Keywords

1 Introduction

In this paper, we discuss the development of the corpus management system for the Tatar National Corpus “Tugan Tel” [1]. The corpus is organized as a collection of texts covering different genres, such as fiction, news, science, official, etc. A text consists in sentences (called contexts). The words from a sentence are provided with morphological annotation. The annotation of a word includes the lemma, POS and the sequence of grammatical features expressed by the affixes.

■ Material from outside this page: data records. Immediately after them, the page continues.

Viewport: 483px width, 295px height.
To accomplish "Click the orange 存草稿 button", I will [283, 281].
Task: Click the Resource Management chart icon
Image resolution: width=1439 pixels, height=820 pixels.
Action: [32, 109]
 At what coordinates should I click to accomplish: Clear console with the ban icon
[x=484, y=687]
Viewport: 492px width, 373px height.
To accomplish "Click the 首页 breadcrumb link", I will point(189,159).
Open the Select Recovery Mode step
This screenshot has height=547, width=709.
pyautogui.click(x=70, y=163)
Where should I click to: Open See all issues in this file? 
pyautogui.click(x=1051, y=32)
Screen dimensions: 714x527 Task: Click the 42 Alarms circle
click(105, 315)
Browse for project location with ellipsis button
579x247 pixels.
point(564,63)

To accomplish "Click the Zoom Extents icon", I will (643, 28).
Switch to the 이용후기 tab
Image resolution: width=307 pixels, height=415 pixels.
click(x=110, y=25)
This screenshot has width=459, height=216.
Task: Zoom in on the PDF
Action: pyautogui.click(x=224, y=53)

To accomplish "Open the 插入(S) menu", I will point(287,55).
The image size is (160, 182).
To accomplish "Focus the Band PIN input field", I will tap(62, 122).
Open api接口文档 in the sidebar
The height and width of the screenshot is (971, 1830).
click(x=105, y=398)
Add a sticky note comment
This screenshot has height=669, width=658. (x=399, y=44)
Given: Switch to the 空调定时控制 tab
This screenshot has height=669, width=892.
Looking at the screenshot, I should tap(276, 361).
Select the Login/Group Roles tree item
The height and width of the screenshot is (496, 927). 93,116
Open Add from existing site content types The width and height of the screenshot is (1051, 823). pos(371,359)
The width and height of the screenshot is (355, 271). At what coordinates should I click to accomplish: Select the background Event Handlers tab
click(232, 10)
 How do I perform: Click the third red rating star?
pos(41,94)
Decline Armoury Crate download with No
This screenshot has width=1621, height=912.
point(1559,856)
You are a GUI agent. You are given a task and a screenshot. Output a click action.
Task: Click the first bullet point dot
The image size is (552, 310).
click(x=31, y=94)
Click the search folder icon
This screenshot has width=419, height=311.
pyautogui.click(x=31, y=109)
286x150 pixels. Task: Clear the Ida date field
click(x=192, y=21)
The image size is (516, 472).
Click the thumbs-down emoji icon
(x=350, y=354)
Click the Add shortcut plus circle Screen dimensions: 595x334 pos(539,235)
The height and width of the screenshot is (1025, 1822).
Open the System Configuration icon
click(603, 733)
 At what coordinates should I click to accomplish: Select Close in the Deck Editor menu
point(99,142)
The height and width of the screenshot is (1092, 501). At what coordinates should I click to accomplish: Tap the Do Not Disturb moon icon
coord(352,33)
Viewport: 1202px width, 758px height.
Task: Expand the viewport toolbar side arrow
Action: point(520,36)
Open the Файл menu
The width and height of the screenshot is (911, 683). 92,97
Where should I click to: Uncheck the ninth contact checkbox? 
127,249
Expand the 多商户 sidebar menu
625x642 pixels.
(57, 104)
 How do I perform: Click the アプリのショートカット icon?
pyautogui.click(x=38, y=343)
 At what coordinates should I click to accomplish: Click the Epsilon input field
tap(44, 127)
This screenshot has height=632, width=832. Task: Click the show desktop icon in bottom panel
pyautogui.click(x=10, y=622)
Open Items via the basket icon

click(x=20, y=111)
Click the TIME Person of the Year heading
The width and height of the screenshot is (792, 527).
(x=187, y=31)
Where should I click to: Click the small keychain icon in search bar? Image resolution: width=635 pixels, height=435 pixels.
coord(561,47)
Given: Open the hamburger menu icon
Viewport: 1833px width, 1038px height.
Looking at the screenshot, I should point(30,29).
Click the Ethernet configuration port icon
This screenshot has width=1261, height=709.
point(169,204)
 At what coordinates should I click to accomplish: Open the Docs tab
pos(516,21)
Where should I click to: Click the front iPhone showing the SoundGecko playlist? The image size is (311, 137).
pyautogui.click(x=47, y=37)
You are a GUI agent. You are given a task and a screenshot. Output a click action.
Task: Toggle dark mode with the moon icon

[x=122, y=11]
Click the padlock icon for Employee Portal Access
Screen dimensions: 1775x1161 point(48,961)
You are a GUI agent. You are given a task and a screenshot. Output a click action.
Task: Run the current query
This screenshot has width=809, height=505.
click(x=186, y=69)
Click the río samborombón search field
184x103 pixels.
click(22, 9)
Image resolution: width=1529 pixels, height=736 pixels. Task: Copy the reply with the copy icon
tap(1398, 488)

Access to the corpus is provided by the corpus management system. The system allows users to search for word tokens with a specified full form or lemma and grammatical features. The search results are represented as a list of the sentences containing the found word tokens. Figure 1 shows the search result for the word kuman ‘book’ in the plural number and the genitive or the directive case. The tooltip under one of the found tokens contains its morphological annotation.

Fig. 1.
figure 1

The corpus manager GUI

The general architecture of the corpus management system is represented at Fig. 2. This model includes three main components: a web interface, a search engine, and a database. The system imports the annotated texts from the corpus annotation tool, and exports them to a triplestore of the LLOD publishing platform.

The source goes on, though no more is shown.